Marriage is a wonderful blessing from God. It has allowed me to experience some of the best times of my life. It has allowed me to have the joy of bringing children into this world, experience intimacy with another person that brings me to an even closer relationship with God, and it has given me a companion to share all of my hopes, struggles, and praises with.
Marriage has also been one of the most difficult commitments I have ever made. It has brought to light many character flaws that I have, it has taught me how selfish I can be, and it has made me have to work hard and provide for a family rather than live comfortably for just myself.
One of the marriage vows that we take as couples is to stick it out regardless of the circumstance until one of us dies. I don't think getting frustrated and killing your spouse counts... Unfortunately our culture has been breeding a generation of "me first, I want it resolved now" individuals who have a hard time with the "till death do us part" piece of the commitment. The term "till death" sounds nice when the couple is standing together on the alter, but when the rubber meets the road, keeping those wedding vows can be quite a challenge.
I suppose that on the wedding day it would sound kind of funny if the pastor says that these two shall remain married until one of them gets frustrated and leaves the relationship, or until financial trouble hits, or worse yet when one decides that the sex isn't good enough and finds someone else to share themselves with on the internet or workplace. When we throw in the towel to pursue our selfish desires the Gospel is tarnished and the power of God is left to look sparse at best.
We want to think that marriage is going to be a blessing and from the moment we leave the alter it is going to be awesome love, great sex, and perfect kids. Well, here is a heads up... It won't be. In marriage things will arise that cause conflict and pain and developing skills which allow a couple to overcome the trials is far more important than trying to completely avoid them.

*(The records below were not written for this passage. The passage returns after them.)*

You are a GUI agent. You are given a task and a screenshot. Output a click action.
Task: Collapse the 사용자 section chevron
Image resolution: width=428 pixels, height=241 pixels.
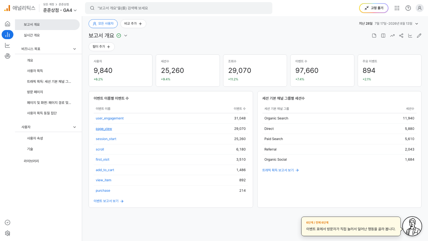tap(75, 127)
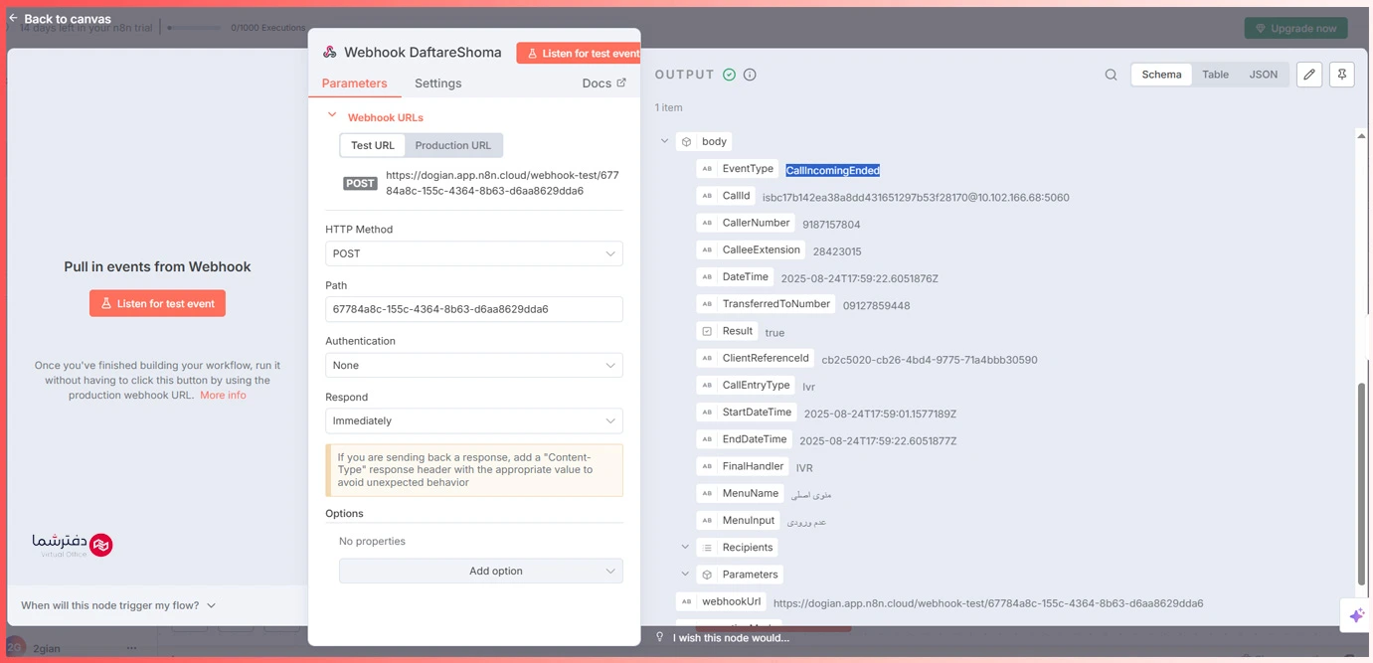
Task: Click the search icon in output panel
Action: (x=1111, y=75)
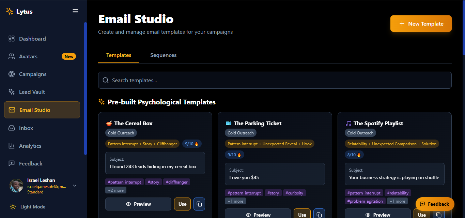
Task: Copy The Cereal Box template
Action: tap(199, 204)

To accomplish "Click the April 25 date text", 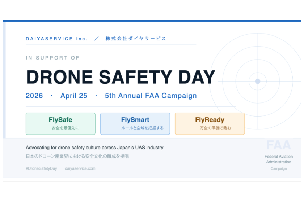I will [x=74, y=96].
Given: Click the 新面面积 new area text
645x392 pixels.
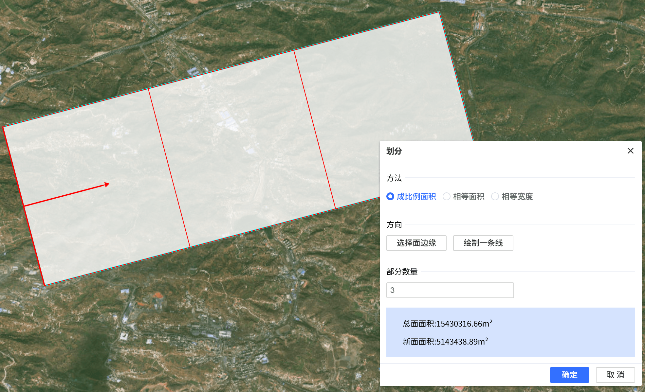Looking at the screenshot, I should (445, 342).
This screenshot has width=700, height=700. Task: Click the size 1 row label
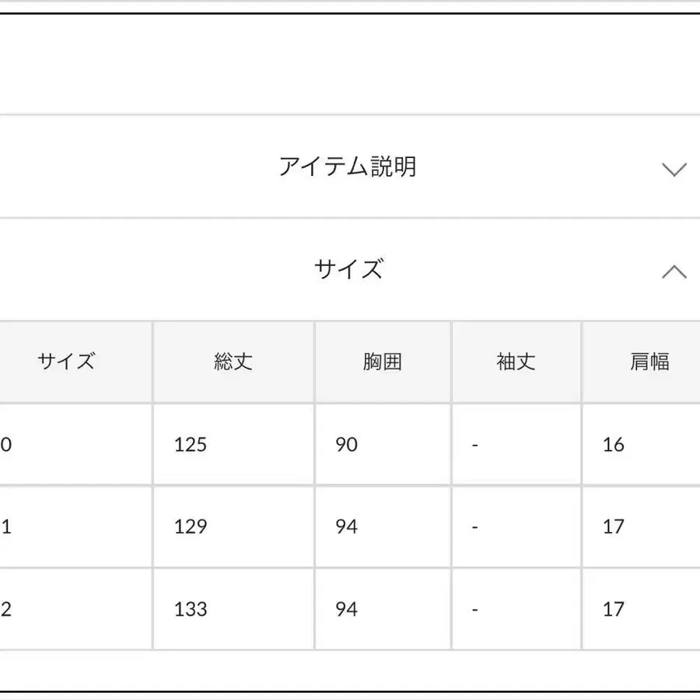(4, 527)
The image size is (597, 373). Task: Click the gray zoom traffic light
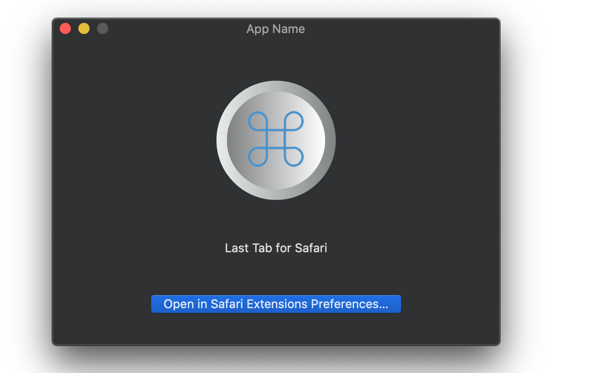pyautogui.click(x=102, y=28)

Mat 19:4 And He answered and said, "Have you not read that He who created them from the beginning MADE THEM MALE AND FEMALE, Mat 19:5 and said, 'FOR THIS REASON A MAN SHALL LEAVE HIS FATHER AND MOTHER AND BE JOINED TO HIS WIFE, AND THE TWO SHALL BECOME ONE FLESH'? Mat 19:6 "So they are no longer two, but one flesh. What therefore God has joined together, let no man separate."
Understanding that we are joined together as one is the first step to being committed to keeping the marriage in tact. In my writing, "When Does One + One = One" I talk about how two people need to give up their own desires in order to achieve oneness. When the two who have become one are ever pulled apart there is a trauma that makes them both no longer the same. Each one carries a part of the other and the wound that is left will never fully heal. God understands that a couple committed to marriage need to become one and this is described here in Matthew. When my wife is hurting, I hurt with her. When I am hurting, my wife in turn hurts with me. When one of us experiences blessings and joy so does the other. When a young couple begins to realize (or any couple for that matter) that being one flesh is a good thing they will always do what is best for the relationship rather than for oneself.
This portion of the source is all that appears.